Jesse David Jennings (July 7, 1909 – August 13, 1997) was an American archaeologist and anthropologist and founding director of the Natural History Museum of Utah. Based at the University of Utah, Jennings is best known for his work on desert west prehistory and his excavation of Danger Cave near Utah's Great Salt Lake. Considered an exacting academic scholar and author, he was known for conducting systematic excavations with order and cleanliness.
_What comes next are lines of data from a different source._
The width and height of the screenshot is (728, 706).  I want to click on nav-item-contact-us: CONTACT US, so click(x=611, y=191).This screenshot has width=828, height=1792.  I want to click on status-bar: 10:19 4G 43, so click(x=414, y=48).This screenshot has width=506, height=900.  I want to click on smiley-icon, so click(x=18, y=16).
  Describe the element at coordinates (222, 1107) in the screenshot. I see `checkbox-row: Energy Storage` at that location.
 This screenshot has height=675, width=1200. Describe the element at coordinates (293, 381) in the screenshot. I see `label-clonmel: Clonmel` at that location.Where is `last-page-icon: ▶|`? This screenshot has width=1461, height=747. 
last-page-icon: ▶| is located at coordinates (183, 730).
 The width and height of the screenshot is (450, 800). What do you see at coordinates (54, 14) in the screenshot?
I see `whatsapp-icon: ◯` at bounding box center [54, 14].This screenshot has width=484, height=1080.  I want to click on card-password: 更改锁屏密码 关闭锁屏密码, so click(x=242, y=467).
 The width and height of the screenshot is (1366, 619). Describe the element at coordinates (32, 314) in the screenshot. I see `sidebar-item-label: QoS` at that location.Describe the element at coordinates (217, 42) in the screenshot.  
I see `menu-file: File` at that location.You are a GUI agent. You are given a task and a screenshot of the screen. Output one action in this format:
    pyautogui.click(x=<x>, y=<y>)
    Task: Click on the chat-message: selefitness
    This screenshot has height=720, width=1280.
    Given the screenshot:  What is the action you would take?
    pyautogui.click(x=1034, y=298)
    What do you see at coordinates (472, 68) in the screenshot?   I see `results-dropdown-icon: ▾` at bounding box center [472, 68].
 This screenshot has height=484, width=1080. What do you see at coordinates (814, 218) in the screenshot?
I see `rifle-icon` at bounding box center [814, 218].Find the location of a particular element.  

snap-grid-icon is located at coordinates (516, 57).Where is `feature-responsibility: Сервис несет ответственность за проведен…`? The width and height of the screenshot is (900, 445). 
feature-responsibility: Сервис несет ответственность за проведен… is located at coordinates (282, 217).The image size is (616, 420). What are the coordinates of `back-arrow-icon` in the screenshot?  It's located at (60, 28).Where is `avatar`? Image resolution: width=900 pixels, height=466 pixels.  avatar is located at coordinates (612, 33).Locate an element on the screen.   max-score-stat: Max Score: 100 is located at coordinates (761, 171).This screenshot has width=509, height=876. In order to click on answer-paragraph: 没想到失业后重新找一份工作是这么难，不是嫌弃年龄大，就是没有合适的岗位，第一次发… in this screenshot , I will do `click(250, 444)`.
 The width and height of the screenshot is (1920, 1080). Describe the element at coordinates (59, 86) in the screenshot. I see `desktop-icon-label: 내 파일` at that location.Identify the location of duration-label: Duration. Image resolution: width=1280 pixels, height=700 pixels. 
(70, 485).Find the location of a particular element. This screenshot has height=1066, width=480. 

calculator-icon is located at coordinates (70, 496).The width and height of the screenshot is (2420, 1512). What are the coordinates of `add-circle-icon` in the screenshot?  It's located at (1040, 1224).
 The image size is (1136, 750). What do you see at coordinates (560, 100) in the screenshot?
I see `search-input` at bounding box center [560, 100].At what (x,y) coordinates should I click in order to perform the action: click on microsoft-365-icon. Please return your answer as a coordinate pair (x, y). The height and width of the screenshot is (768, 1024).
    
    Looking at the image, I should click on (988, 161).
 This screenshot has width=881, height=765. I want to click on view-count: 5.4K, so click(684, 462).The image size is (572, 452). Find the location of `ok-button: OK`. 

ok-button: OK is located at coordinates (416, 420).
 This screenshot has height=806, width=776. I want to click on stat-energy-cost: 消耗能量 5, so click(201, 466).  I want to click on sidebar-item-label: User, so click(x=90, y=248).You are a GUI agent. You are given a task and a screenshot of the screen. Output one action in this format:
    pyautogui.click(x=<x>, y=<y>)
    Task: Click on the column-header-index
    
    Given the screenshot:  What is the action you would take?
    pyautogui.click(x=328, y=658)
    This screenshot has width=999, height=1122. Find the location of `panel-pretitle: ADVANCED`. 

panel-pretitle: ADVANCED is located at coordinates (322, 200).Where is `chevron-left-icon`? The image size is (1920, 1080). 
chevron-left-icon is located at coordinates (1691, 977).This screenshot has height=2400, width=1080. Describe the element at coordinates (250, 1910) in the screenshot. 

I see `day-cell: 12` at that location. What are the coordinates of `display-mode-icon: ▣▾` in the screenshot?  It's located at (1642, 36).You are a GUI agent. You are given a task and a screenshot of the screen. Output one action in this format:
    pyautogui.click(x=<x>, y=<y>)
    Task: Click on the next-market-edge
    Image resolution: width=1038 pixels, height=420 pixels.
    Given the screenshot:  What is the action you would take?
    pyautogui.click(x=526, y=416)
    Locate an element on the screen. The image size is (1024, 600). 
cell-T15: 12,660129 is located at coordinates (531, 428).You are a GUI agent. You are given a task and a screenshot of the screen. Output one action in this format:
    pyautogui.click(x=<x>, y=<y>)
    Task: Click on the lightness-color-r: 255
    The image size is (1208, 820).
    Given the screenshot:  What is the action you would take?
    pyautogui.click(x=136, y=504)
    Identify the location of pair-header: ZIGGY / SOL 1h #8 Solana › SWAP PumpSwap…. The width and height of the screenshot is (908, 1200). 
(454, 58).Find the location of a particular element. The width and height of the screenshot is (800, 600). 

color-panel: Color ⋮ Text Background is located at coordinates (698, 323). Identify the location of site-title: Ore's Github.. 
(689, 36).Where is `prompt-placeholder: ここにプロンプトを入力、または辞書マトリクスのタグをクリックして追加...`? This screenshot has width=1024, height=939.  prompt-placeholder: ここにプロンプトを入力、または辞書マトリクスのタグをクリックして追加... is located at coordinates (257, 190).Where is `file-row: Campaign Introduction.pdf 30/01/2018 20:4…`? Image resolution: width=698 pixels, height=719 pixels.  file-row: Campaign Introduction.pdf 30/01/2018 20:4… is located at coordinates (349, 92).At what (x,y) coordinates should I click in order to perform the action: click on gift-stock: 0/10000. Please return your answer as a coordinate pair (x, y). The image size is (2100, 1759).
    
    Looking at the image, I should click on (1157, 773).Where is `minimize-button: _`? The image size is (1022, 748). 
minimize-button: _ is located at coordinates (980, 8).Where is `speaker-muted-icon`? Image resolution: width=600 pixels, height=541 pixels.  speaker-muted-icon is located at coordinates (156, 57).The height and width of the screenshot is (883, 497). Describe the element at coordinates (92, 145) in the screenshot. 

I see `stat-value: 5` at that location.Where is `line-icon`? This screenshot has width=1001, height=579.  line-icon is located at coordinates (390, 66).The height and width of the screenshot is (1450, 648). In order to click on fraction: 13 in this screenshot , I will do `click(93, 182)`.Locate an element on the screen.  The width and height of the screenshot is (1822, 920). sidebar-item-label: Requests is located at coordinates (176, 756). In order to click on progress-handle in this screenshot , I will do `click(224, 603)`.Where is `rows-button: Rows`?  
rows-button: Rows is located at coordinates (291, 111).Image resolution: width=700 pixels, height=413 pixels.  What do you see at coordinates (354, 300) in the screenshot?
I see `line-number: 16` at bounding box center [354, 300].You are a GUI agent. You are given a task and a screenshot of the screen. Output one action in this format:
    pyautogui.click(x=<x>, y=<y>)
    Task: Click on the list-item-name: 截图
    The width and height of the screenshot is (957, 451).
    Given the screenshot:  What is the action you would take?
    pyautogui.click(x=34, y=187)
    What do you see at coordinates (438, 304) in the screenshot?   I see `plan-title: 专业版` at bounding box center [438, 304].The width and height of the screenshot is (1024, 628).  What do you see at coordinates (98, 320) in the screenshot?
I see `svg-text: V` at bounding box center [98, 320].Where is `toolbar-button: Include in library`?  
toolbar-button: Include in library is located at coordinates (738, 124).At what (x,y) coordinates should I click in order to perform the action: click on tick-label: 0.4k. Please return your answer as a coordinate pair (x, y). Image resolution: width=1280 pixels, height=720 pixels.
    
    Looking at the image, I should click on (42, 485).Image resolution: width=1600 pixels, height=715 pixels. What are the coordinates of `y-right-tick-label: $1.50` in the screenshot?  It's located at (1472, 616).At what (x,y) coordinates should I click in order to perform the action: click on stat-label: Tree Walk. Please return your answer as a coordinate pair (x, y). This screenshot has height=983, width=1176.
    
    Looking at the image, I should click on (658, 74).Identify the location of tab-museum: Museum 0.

Jennings was born in Oklahoma City, Oklahoma, on July 7, 1909, and grew up in New Mexico. He began his professional studies at the University of Chicago. In 1935, he married Jane Chase in Washington, D.C. The couple had two sons, David and Herbert. He served in World War II as a naval officer in the North Atlantic. Jennings died in his home in Siletz, Oregon, on August 13, 1997.

==Career==
In 1929, Jennings began archaeological excavations in the Midwest and Southeast as a graduate student at the University of Chicago. Jennings took several positions with the National Park Service, including serving as the first superintendent of the Ocmulgee National Monument in Macon, Georgia. In 1938 he and his wife dug with Alfred V. Kidder at Kaminaljuyu, Guatemala. His Ph.D. dissertation in 1943 was based on the Guatemala excavations.

In 1948, Jennings left the NPS for the University of Utah, where he taught until his retirement in 1986. Upon arriving at Utah, Jennings drew on his past experience to initiate a state-wide archaeological survey of the poorly known region through extensive surveys and test excavations. During his career, he conducted research and trained students in sites in the Great Basin, the Glen Canyon of the Colorado River, throughout Utah, and in American Samoa.

Jennings's work on Danger Cave in the 1950s was considered ground-breaking due to his exacting standards in excavation and data analysis. Relating the archaeological evidence from Danger Cave to an ethnographic model, Jennings framed a new view of the little-known Great Basin Desert culture. His work in the 1960s in the cultural region of the Ancient Pueblo People near modern Glen Canyon examined the use of agriculture in the canyon lands of southeastern Utah. In 1963, after a funding and development effort spanning twenty years, Jennings opened the Natural History Museum of Utah, the state's natural history museum, located at the University of Utah. From 1980 to 1994, Jennings also conducted graduate seminars as an adjunct professor at the University of Oregon.

==Publications==
During his career, Jennings produced many professional publications, including reports, reviews, comments, articles, chapters, and monographs. He also wrote textbooks and edited volumes on archaeology.

Selected publications:
- The Importance of Scientific Method in Excavation (Bulletin of the Archaeological Society of North Carolina, Vol. 1, No. 1), (1934).
- Excavations at Kaminaljuyu, Guatemala. Kidder, Alfred V., Jennings, Jesse D., Shook, Edwin M. Shook, with technological notes by Anna O. Shepard. Carnegie Institution of Washington. Publication 561. Washington, D.C. 1946.
- Danger Cave (Society for American Archaeology Memoir No. 14, 1957).
- Glen Canyon: A Summary (Anthropological Papers No. 81, University of Utah, 1966).
- Prehistoric Man in the New World, edited with Edward Norbeck, (Chicago, 1964).
- Prehistory of North America (McGraw-Hill, 1968).
- Accidental Archaeologist: Memoirs of Jesse D. Jennings, autobiography, (University of Utah Press), (1994).

==Honors==
- Editor, American Antiquity, 1950-1954.
- Executive Board of the American Anthropological Association, 1953–1956.
- Viking Medallist in Archaeology, 1958.
- President of Society for American Archaeology, 1959–1960.
- Vice-President of the American Association for the Advancement of Science, 1961.
- Section H chairman of the American Association for the Advancement of Science, 1971.
- University of Utah Distinguished Professor, 1974.
- National Academy of Sciences, 1977.
- University of Utah, honorary Doctorate of Science, 1980.
- Distinguished Service Award, Society for American Archaeology, 1982.
- Distinguished Service Award, Society for Conservation Archaeology, 1982.
- featured speaker, 50th Anniversary of Society for American Archaeology, 1985.
- Jesse D. Jennings Prize for Excellence established by the Great Basin Anthropological Conference, 1990.
- A. V. Kidder Medal for Achievement in American Archaeology, 1995.